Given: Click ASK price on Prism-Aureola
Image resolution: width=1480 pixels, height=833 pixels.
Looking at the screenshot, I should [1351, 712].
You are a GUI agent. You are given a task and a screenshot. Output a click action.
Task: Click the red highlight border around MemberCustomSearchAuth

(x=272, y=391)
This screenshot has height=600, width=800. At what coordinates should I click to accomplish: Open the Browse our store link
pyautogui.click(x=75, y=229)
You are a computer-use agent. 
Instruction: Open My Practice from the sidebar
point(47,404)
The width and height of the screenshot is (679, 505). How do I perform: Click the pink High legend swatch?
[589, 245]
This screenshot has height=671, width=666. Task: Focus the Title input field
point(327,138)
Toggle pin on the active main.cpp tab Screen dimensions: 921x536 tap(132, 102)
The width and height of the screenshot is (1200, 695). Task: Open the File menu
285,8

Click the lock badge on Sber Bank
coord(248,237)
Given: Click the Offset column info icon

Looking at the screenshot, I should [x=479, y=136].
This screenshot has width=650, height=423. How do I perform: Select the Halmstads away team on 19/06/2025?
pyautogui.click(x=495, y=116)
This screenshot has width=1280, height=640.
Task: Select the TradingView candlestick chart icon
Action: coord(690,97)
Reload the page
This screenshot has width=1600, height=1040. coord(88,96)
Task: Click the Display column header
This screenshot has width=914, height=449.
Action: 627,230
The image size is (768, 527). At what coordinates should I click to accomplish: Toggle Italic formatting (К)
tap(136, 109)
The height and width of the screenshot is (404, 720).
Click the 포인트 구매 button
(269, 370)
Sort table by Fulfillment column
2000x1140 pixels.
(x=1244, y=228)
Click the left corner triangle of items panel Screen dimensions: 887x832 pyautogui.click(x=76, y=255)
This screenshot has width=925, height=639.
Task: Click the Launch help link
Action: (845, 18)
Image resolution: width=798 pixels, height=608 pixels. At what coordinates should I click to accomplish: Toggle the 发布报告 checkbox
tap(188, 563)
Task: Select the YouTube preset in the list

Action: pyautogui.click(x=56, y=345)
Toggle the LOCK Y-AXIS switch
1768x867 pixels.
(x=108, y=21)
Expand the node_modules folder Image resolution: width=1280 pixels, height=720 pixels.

DIRECTIONS:
Only lines holding the string "agent" are wanted; gather each one from the entries above.

TASK ANSWER:
You are a GUI agent. You are given a task and a screenshot. Output a click action.
You are a computer-use agent. 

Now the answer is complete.